ثُمَّ جَعَلْنَاكَ عَلَى شَرِيعَةٍ مِنَ الأَمْرِ فَاتَّبِعْهَا وَلَا تَتَّبِعْ أَهْوَاءَ الَّذِينَ لَا يَعْلَمُونَ "Sonra seni (din) emrinden bir şeriat sahibi kıldık. Artık sen ona tabi ol, bilmeyenlerin hevalarına tabi olma." [Casiye 18]

Tunus'taki halkımızın son dönemdeki hareketlerini takip eden biri, açıkça Müslümanların bir yönde yöneticiler ile basın organlarının da başka bir yönde yürüdüğünü görecektir. Nitekim insanlardan büyük bir kalabalık, tekbirler ve tehliller getirip Resullullah [Sallallahu Aleyhi ve Sellem]'in rayesi olan Ukab rayesini kaldırarak sokaklara dökülmüşler ve saf-temiz İslam akidesinden kaynaklanan Allah'ın şeriatıyla hükmedilmesi çağrısında bulunmuşlardır.

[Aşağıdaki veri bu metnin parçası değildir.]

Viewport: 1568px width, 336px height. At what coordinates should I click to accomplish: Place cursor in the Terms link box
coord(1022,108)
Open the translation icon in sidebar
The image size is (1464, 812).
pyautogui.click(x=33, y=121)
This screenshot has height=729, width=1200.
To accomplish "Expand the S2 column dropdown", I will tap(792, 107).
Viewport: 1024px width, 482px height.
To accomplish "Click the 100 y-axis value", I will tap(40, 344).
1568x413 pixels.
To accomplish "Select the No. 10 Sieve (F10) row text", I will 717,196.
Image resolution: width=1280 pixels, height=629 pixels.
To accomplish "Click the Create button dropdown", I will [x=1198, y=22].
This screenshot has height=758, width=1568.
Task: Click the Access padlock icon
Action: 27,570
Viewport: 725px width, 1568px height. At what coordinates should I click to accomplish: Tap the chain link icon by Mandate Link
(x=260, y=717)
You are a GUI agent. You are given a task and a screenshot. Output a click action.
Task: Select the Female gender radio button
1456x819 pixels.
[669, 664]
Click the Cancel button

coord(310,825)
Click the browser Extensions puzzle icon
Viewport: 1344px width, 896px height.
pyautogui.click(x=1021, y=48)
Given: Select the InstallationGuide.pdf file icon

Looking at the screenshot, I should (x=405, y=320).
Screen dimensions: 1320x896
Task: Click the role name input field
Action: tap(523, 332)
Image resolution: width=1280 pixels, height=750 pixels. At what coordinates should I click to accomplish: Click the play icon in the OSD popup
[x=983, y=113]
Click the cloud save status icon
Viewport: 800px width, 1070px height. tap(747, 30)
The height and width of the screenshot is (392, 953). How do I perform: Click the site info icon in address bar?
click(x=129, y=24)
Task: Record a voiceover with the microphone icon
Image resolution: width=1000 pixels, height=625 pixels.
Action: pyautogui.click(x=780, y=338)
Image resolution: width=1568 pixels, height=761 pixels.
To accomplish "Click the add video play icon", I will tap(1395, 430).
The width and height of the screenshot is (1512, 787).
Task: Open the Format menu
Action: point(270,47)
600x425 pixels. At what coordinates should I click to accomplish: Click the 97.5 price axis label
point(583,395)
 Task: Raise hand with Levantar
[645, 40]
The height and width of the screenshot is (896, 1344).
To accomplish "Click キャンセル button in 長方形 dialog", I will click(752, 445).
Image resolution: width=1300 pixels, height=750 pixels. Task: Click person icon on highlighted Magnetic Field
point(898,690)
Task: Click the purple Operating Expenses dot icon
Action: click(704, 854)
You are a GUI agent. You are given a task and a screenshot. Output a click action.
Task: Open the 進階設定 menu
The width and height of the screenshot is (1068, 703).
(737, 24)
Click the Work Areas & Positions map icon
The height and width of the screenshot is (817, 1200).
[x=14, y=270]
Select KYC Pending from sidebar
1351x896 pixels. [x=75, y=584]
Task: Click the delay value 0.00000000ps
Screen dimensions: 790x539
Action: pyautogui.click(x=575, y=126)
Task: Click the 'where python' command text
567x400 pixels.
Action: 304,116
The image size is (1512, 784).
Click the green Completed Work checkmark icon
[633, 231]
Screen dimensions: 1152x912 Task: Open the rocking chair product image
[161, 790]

Bunun üzerine basın organları ve yöneticiler, bu samimi duyguları çevrelemek ve bastırmak için komplolar kurmalarının yanı sıra basın ve siyasilerin konuşmaları, bu hareketleri marjinalleştirme, onu küçük görme ve Tunus halkını temsil etmeyen halk guruplarından oluşan küçük bir gurubun hareketlenmeleri şeklinde gösterme yönünde olmuştur. Yöneticilere gelince; onlardan laik olanlar, Müslümanların Rablerinin şeriatının tatbik edilmesiyle ilgili taleplerine karşı çıkarlarken onlardan İslamî karaktere sahip olduğunu iddia edenler ise hızla İslam'ın tatbik edilmesine çağırmanın "ülkenin (Batılı kafirin dini ve şeriatı olan) demokrasiye geçiş sürecini ifsat etmekle tehdit eden bir mesele olduğunu" dikkate alarak yeni anayasada İslam şeriatına işaret edilmesine karşı çıkacaklarına dair açıklamalarda bulunmuşlardır. Ayrıca onlardan bazıları, önceki anayasanın ilk bölümünü korumakla yetineceklerini söylemişlerdir ki o bölümde, (Allah'ın kulları için razı olduğu) şeriatın rolüne hiç bir işarette bulunulmaksızın devletin dininin İslam olduğu metni geçmektedir.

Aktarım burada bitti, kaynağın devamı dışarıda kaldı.